__PROBLEM DESCRIPTION__: Line by line, repeat the material below without any deviation.

╔══

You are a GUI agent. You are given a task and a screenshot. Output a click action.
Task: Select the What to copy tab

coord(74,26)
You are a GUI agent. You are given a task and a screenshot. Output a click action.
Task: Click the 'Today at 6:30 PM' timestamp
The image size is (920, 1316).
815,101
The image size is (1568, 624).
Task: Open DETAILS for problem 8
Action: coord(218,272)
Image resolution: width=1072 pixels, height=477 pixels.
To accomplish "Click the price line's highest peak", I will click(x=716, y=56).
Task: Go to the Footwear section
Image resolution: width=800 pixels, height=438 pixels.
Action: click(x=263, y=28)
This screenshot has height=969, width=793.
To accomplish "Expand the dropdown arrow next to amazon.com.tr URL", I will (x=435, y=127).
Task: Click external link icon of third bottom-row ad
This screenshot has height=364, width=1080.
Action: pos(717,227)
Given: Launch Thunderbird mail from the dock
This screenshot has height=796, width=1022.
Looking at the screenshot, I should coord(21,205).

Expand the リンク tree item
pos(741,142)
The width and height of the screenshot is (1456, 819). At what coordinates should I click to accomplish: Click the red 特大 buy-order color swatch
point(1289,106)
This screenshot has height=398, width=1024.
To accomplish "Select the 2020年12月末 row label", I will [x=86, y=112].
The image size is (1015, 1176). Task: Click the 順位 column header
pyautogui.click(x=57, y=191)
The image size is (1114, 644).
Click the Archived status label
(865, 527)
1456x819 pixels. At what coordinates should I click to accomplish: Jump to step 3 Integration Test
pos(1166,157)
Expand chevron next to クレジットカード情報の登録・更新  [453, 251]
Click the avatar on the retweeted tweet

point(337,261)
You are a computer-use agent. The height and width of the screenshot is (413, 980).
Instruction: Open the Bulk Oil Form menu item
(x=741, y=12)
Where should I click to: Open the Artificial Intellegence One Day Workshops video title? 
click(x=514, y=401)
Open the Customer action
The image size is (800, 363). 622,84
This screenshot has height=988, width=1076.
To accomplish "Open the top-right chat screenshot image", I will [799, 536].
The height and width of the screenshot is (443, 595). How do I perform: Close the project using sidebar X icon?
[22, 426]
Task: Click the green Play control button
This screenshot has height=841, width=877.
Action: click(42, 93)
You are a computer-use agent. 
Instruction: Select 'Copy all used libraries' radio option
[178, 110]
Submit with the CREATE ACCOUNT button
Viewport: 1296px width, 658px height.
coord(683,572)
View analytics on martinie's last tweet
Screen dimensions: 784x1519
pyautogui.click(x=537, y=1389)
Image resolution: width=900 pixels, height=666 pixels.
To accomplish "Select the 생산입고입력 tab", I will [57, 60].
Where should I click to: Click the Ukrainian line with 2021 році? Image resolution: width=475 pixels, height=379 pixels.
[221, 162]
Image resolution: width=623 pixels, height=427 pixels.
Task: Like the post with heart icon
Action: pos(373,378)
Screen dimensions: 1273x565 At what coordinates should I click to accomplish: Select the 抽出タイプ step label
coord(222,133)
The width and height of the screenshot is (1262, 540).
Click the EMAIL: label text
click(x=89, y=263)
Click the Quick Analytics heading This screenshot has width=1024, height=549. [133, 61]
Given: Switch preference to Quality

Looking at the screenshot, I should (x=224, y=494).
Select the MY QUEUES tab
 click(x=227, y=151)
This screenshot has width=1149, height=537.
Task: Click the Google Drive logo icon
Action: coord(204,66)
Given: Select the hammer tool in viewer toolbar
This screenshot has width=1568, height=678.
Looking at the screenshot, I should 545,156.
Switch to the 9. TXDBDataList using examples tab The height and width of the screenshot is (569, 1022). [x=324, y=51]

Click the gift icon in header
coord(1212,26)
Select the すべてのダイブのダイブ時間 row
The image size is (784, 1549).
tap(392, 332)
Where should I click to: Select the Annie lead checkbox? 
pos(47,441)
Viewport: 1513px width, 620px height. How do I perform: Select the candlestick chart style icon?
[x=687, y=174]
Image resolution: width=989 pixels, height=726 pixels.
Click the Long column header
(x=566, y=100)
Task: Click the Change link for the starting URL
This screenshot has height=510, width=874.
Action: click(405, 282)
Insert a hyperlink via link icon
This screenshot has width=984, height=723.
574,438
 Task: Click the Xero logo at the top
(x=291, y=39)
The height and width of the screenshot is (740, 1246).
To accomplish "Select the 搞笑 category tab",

╚══

__REPLY__:
You are a GUI agent. You are given a task and a screenshot. Output a click action.
Task: Select the What to copy tab

coord(74,26)
You are a GUI agent. You are given a task and a screenshot. Output a click action.
Task: Click the 'Today at 6:30 PM' timestamp
The image size is (920, 1316).
815,101
The image size is (1568, 624).
Task: Open DETAILS for problem 8
Action: coord(218,272)
Image resolution: width=1072 pixels, height=477 pixels.
To accomplish "Click the price line's highest peak", I will click(x=716, y=56).
Task: Go to the Footwear section
Image resolution: width=800 pixels, height=438 pixels.
Action: click(x=263, y=28)
This screenshot has height=969, width=793.
To accomplish "Expand the dropdown arrow next to amazon.com.tr URL", I will (x=435, y=127).
Task: Click external link icon of third bottom-row ad
This screenshot has height=364, width=1080.
Action: pos(717,227)
Given: Launch Thunderbird mail from the dock
This screenshot has height=796, width=1022.
Looking at the screenshot, I should coord(21,205).

Expand the リンク tree item
pos(741,142)
The width and height of the screenshot is (1456, 819). At what coordinates should I click to accomplish: Click the red 特大 buy-order color swatch
point(1289,106)
This screenshot has height=398, width=1024.
To accomplish "Select the 2020年12月末 row label", I will [x=86, y=112].
The image size is (1015, 1176). Task: Click the 順位 column header
pyautogui.click(x=57, y=191)
The image size is (1114, 644).
Click the Archived status label
(865, 527)
1456x819 pixels. At what coordinates should I click to accomplish: Jump to step 3 Integration Test
pos(1166,157)
Expand chevron next to クレジットカード情報の登録・更新  [453, 251]
Click the avatar on the retweeted tweet

point(337,261)
You are a computer-use agent. The height and width of the screenshot is (413, 980).
Instruction: Open the Bulk Oil Form menu item
(x=741, y=12)
Where should I click to: Open the Artificial Intellegence One Day Workshops video title? 
click(x=514, y=401)
Open the Customer action
The image size is (800, 363). 622,84
This screenshot has height=988, width=1076.
To accomplish "Open the top-right chat screenshot image", I will [799, 536].
The height and width of the screenshot is (443, 595). How do I perform: Close the project using sidebar X icon?
[22, 426]
Task: Click the green Play control button
This screenshot has height=841, width=877.
Action: click(42, 93)
You are a computer-use agent. 
Instruction: Select 'Copy all used libraries' radio option
[178, 110]
Submit with the CREATE ACCOUNT button
Viewport: 1296px width, 658px height.
coord(683,572)
View analytics on martinie's last tweet
Screen dimensions: 784x1519
pyautogui.click(x=537, y=1389)
Image resolution: width=900 pixels, height=666 pixels.
To accomplish "Select the 생산입고입력 tab", I will [57, 60].
Where should I click to: Click the Ukrainian line with 2021 році? Image resolution: width=475 pixels, height=379 pixels.
[221, 162]
Image resolution: width=623 pixels, height=427 pixels.
Task: Like the post with heart icon
Action: pos(373,378)
Screen dimensions: 1273x565 At what coordinates should I click to accomplish: Select the 抽出タイプ step label
coord(222,133)
The width and height of the screenshot is (1262, 540).
Click the EMAIL: label text
click(x=89, y=263)
Click the Quick Analytics heading This screenshot has width=1024, height=549. [133, 61]
Given: Switch preference to Quality

Looking at the screenshot, I should (x=224, y=494).
Select the MY QUEUES tab
 click(x=227, y=151)
This screenshot has width=1149, height=537.
Task: Click the Google Drive logo icon
Action: coord(204,66)
Given: Select the hammer tool in viewer toolbar
This screenshot has width=1568, height=678.
Looking at the screenshot, I should 545,156.
Switch to the 9. TXDBDataList using examples tab The height and width of the screenshot is (569, 1022). [x=324, y=51]

Click the gift icon in header
coord(1212,26)
Select the すべてのダイブのダイブ時間 row
The image size is (784, 1549).
tap(392, 332)
Where should I click to: Select the Annie lead checkbox? 
pos(47,441)
Viewport: 1513px width, 620px height. How do I perform: Select the candlestick chart style icon?
[x=687, y=174]
Image resolution: width=989 pixels, height=726 pixels.
Click the Long column header
(x=566, y=100)
Task: Click the Change link for the starting URL
This screenshot has height=510, width=874.
Action: click(405, 282)
Insert a hyperlink via link icon
This screenshot has width=984, height=723.
574,438
 Task: Click the Xero logo at the top
(x=291, y=39)
The height and width of the screenshot is (740, 1246).
To accomplish "Select the 搞笑 category tab",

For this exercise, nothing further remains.